Written task:
Reproduce, as a numbered list, the lines of the material from the line containing "Task: Click the Forest Family Dentistry title" through the line containing "pyautogui.click(x=952, y=655)", both included. Omit blank lines and give no other lines.

(Records for locating described items)
===============
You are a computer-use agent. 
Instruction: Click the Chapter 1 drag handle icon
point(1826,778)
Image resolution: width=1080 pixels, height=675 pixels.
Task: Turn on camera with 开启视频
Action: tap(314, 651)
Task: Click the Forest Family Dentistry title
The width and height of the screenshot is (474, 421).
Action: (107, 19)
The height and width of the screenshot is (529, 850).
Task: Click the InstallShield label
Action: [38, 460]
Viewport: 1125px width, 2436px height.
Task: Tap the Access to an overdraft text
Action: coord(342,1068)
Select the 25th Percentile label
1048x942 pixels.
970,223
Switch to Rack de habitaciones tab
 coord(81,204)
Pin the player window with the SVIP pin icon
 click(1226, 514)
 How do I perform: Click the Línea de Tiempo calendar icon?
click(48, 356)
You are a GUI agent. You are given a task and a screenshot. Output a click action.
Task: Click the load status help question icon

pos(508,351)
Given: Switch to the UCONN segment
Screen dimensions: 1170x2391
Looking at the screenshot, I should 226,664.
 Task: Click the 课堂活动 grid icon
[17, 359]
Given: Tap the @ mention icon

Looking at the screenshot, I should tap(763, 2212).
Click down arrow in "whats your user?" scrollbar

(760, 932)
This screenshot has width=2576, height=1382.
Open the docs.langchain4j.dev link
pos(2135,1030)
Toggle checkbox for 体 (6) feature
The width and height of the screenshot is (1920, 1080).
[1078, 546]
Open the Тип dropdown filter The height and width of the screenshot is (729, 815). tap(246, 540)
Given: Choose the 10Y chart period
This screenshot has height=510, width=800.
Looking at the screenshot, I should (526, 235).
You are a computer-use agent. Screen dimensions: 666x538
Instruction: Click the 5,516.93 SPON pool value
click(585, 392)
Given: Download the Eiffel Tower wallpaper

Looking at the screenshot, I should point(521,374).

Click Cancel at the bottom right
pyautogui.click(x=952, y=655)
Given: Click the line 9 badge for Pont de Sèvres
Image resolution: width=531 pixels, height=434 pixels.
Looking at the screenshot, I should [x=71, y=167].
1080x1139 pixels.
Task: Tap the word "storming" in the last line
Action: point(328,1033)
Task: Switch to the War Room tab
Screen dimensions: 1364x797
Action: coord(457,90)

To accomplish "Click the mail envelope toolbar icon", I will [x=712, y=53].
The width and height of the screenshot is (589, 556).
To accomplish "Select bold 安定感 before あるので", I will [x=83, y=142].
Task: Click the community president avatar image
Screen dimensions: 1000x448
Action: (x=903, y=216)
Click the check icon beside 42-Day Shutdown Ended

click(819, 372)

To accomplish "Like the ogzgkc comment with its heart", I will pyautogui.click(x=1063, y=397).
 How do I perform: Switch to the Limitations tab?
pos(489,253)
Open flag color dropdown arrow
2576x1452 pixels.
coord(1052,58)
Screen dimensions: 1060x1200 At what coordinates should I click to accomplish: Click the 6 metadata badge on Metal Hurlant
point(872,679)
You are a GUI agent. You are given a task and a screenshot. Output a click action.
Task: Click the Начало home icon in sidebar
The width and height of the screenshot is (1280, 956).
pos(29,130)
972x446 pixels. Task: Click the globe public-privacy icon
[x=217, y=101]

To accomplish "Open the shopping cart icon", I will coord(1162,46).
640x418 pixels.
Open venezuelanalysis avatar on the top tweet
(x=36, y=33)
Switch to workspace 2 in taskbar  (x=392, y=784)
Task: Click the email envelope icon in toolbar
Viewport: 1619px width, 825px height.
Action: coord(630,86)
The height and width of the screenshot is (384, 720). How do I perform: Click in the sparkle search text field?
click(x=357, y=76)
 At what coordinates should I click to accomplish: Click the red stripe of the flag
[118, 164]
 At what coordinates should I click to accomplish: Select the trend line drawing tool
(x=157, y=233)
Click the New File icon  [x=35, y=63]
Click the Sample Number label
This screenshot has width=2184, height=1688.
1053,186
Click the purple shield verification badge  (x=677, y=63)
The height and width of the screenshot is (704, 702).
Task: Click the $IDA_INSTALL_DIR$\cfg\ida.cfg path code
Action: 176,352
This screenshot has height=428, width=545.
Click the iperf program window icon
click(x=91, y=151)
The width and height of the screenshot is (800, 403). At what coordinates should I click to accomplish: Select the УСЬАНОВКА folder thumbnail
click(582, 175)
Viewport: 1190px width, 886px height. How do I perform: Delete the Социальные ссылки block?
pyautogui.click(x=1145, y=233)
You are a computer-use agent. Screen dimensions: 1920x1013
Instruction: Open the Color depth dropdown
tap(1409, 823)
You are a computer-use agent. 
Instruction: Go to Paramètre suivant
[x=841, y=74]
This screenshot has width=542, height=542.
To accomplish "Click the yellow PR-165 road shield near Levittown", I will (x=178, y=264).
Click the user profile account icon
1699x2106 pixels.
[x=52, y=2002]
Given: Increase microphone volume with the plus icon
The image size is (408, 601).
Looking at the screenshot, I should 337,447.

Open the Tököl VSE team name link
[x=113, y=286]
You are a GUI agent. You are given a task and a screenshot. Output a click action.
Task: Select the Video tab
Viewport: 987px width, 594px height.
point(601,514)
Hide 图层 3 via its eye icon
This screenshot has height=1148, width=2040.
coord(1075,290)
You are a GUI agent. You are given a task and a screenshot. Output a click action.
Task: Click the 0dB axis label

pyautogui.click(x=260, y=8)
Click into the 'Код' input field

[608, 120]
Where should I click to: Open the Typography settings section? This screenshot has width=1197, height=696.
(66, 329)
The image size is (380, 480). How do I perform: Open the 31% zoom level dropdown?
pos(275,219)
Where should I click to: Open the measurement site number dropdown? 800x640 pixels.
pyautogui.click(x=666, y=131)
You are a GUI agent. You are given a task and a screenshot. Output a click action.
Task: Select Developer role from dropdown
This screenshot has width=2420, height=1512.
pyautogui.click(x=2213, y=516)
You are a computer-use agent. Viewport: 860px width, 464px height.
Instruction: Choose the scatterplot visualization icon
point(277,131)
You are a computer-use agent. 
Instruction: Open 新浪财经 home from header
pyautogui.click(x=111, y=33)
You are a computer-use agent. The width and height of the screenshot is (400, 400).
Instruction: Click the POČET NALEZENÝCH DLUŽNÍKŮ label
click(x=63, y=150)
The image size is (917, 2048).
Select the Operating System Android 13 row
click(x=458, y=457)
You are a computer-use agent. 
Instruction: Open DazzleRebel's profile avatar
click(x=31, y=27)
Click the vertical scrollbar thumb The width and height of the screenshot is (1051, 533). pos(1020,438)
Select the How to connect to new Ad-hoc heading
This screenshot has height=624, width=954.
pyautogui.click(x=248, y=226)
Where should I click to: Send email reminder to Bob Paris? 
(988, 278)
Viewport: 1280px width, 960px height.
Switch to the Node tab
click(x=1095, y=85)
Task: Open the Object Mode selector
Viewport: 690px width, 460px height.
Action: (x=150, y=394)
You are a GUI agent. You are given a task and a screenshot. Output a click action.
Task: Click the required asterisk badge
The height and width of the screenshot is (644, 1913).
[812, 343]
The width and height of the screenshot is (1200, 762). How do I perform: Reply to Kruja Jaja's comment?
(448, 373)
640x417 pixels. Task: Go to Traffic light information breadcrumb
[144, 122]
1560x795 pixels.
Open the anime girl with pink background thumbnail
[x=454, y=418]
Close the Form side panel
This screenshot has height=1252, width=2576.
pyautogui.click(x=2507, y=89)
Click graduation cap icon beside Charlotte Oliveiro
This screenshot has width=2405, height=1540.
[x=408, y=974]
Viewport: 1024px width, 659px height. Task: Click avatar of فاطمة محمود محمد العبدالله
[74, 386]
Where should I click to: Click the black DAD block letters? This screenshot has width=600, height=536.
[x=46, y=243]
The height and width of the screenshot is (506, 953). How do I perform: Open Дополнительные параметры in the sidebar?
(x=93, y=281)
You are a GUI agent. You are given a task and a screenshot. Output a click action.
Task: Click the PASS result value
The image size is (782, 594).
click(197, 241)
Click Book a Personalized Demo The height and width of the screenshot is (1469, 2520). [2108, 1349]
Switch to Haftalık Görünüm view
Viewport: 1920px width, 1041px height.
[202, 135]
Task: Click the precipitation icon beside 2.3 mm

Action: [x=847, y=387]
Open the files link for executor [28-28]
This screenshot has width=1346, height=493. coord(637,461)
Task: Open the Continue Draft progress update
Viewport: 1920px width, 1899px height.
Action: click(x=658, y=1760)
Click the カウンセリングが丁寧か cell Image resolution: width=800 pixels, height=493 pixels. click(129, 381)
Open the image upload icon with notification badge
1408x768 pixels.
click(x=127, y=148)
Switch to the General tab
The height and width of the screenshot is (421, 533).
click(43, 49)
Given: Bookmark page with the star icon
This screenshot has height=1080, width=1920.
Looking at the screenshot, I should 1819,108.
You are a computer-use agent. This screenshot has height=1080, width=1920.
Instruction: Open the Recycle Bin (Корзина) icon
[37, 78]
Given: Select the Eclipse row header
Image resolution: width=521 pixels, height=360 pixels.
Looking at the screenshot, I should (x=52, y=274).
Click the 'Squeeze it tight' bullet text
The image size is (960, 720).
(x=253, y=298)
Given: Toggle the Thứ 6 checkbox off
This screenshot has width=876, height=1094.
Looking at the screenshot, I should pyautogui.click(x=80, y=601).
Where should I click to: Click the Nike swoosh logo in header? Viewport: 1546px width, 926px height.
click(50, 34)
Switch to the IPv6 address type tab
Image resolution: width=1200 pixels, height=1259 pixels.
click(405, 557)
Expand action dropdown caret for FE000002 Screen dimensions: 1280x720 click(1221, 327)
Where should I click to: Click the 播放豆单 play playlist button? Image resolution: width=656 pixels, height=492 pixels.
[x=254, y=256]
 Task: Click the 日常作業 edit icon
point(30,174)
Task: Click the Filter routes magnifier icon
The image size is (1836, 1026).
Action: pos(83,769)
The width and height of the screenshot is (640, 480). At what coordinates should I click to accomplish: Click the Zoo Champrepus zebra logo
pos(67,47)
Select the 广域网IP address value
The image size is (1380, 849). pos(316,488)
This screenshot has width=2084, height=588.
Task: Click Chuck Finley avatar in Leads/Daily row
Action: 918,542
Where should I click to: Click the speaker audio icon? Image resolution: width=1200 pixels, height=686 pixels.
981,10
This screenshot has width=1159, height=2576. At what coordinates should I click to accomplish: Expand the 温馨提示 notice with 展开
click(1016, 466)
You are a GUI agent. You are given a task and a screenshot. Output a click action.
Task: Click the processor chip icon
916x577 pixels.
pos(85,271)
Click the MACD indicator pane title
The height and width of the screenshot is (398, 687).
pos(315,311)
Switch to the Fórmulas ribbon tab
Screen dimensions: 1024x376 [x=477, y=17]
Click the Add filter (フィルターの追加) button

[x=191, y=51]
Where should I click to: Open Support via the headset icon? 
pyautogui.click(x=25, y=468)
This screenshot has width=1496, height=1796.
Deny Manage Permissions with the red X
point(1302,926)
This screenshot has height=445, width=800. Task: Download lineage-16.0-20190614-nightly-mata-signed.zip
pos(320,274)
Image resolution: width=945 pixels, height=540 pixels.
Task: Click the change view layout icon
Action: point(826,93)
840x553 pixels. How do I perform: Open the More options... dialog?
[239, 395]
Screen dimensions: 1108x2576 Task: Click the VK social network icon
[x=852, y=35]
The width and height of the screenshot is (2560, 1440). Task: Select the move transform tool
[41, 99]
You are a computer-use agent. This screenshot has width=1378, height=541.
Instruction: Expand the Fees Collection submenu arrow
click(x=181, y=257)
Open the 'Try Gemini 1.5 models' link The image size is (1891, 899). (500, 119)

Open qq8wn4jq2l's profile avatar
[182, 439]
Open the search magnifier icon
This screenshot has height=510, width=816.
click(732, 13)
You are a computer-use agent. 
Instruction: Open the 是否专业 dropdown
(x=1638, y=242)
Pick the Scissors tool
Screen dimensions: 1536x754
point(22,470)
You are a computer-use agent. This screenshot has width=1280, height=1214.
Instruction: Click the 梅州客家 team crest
===============
Right answer:
1. Task: Click the Forest Family Dentistry title
2. The width and height of the screenshot is (474, 421).
3. Action: (107, 19)
4. The height and width of the screenshot is (529, 850).
5. Task: Click the InstallShield label
6. Action: [38, 460]
7. Viewport: 1125px width, 2436px height.
8. Task: Tap the Access to an overdraft text
9. Action: coord(342,1068)
10. Select the 25th Percentile label
11. 1048x942 pixels.
12. 970,223
13. Switch to Rack de habitaciones tab
14.  coord(81,204)
15. Pin the player window with the SVIP pin icon
16.  click(1226, 514)
17.  How do I perform: Click the Línea de Tiempo calendar icon?
18. click(48, 356)
19. You are a GUI agent. You are given a task and a screenshot. Output a click action.
20. Task: Click the load status help question icon
21. pos(508,351)
22. Given: Switch to the UCONN segment
23. Screen dimensions: 1170x2391
24. Looking at the screenshot, I should 226,664.
25.  Task: Click the 课堂活动 grid icon
26. [17, 359]
27. Given: Tap the @ mention icon
28. Looking at the screenshot, I should tap(763, 2212).
29. Click down arrow in "whats your user?" scrollbar
30. (760, 932)
31. This screenshot has width=2576, height=1382.
32. Open the docs.langchain4j.dev link
33. pos(2135,1030)
34. Toggle checkbox for 体 (6) feature
35. The width and height of the screenshot is (1920, 1080).
36. [1078, 546]
37. Open the Тип dropdown filter The height and width of the screenshot is (729, 815). tap(246, 540)
38. Given: Choose the 10Y chart period
39. This screenshot has height=510, width=800.
40. Looking at the screenshot, I should (526, 235).
41. You are a computer-use agent. Screen dimensions: 666x538
42. Instruction: Click the 5,516.93 SPON pool value
43. click(585, 392)
44. Given: Download the Eiffel Tower wallpaper
45. Looking at the screenshot, I should point(521,374).
46. Click Cancel at the bottom right
47. pyautogui.click(x=952, y=655)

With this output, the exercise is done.